▶ RECORDS FOR THIS EXERCISE:
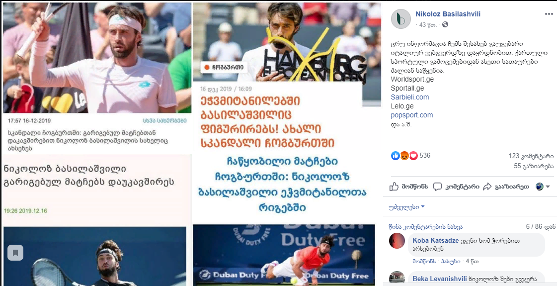The width and height of the screenshot is (557, 286).
Task: Click the share arrow icon
Action: pyautogui.click(x=487, y=187)
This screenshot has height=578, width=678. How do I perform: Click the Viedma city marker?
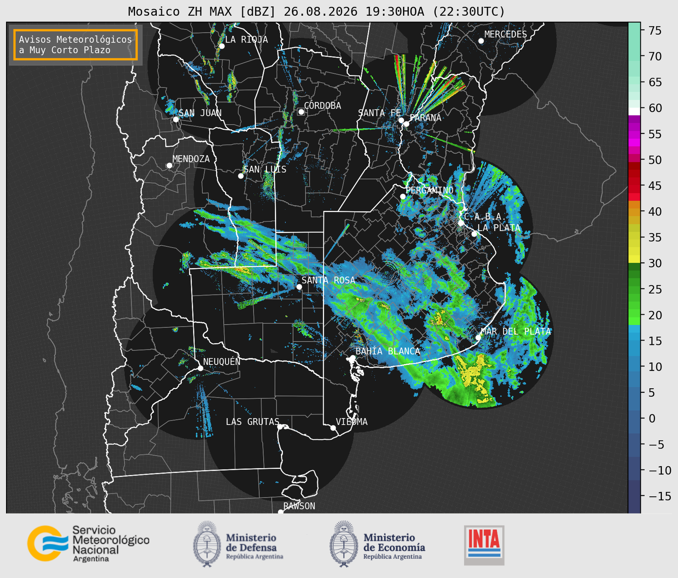(333, 428)
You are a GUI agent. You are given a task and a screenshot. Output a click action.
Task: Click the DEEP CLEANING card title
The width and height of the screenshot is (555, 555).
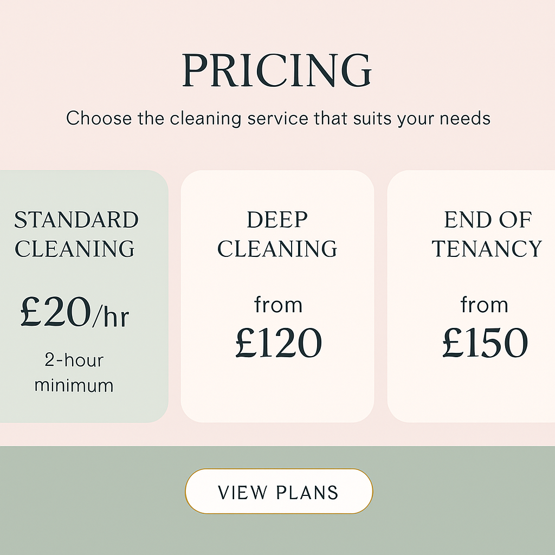point(277,234)
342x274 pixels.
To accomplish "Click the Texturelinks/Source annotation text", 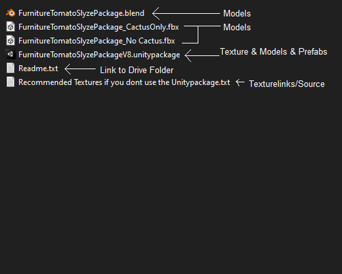I will point(287,84).
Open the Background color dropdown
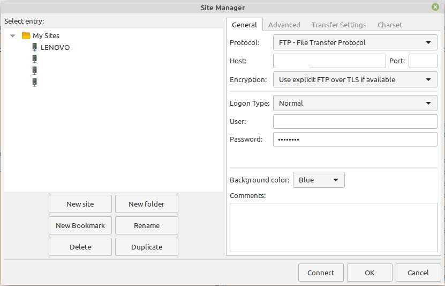 click(319, 180)
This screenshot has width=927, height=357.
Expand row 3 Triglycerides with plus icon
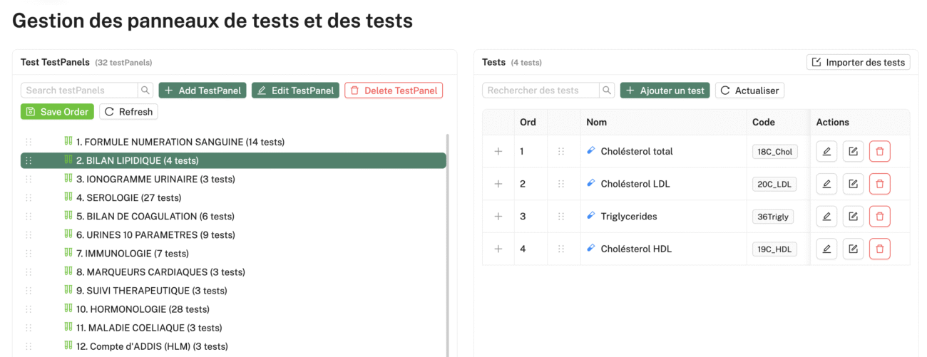(498, 217)
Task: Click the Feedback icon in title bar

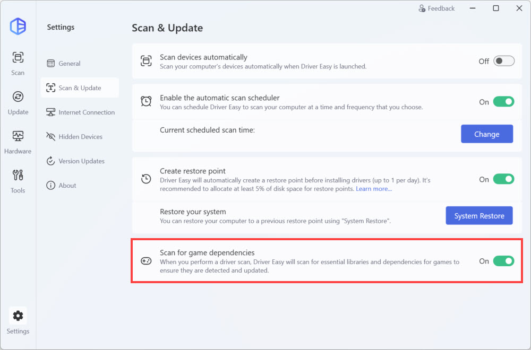Action: click(422, 8)
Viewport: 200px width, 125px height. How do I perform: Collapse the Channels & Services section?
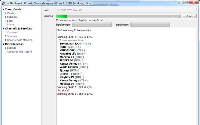click(3, 29)
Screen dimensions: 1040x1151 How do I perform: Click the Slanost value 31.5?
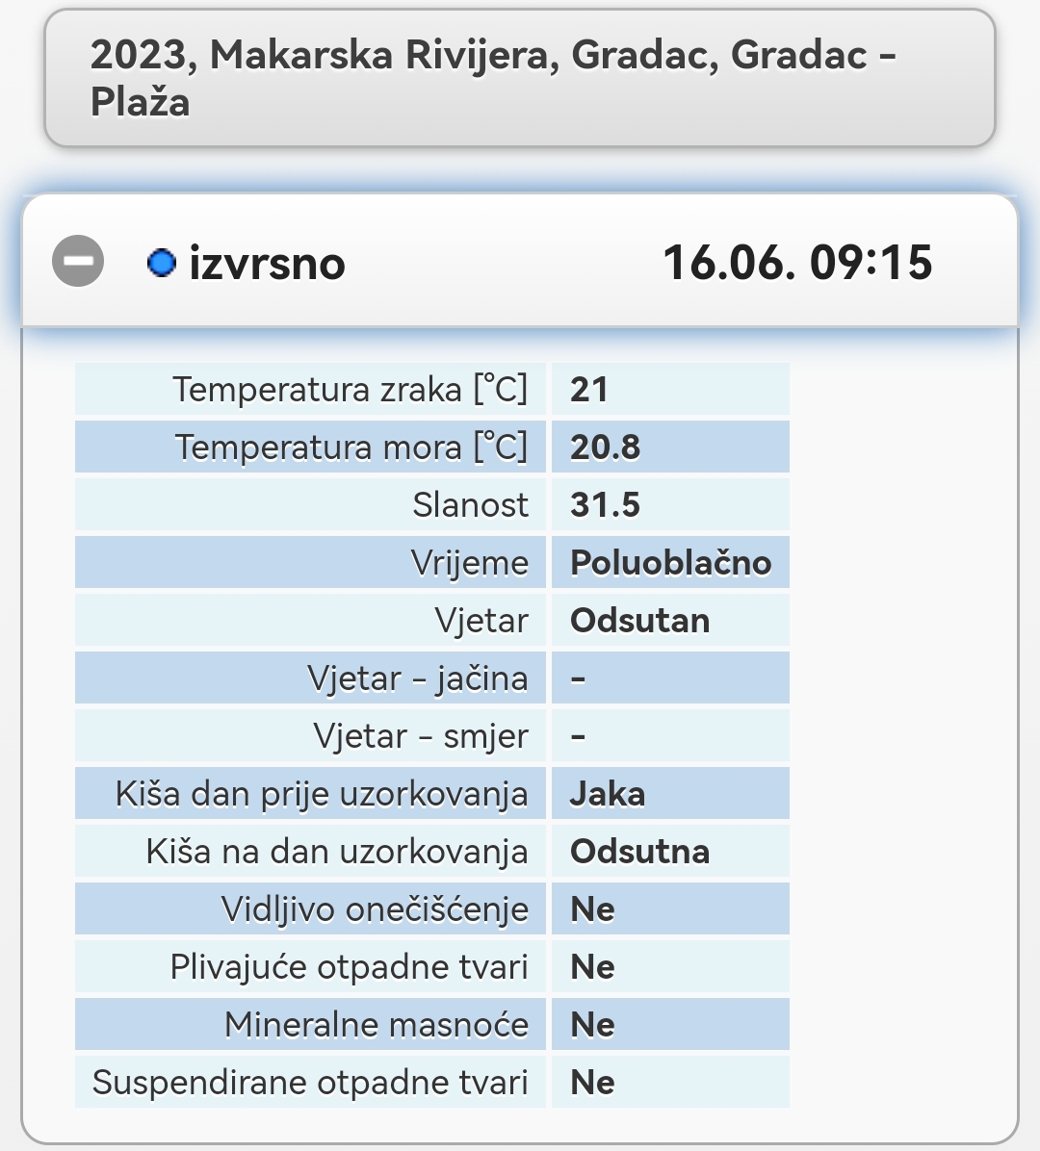coord(605,505)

▶ WHAT TO DO: Find the line holding "Screen dimensions: 1040x1151" in the data above. Retype it and every later line exactly, through the end, but not the pictures.

▶ ANSWER SECTION:
Screen dimensions: 1040x1151 How do I perform: Click the Slanost value 31.5?
coord(605,505)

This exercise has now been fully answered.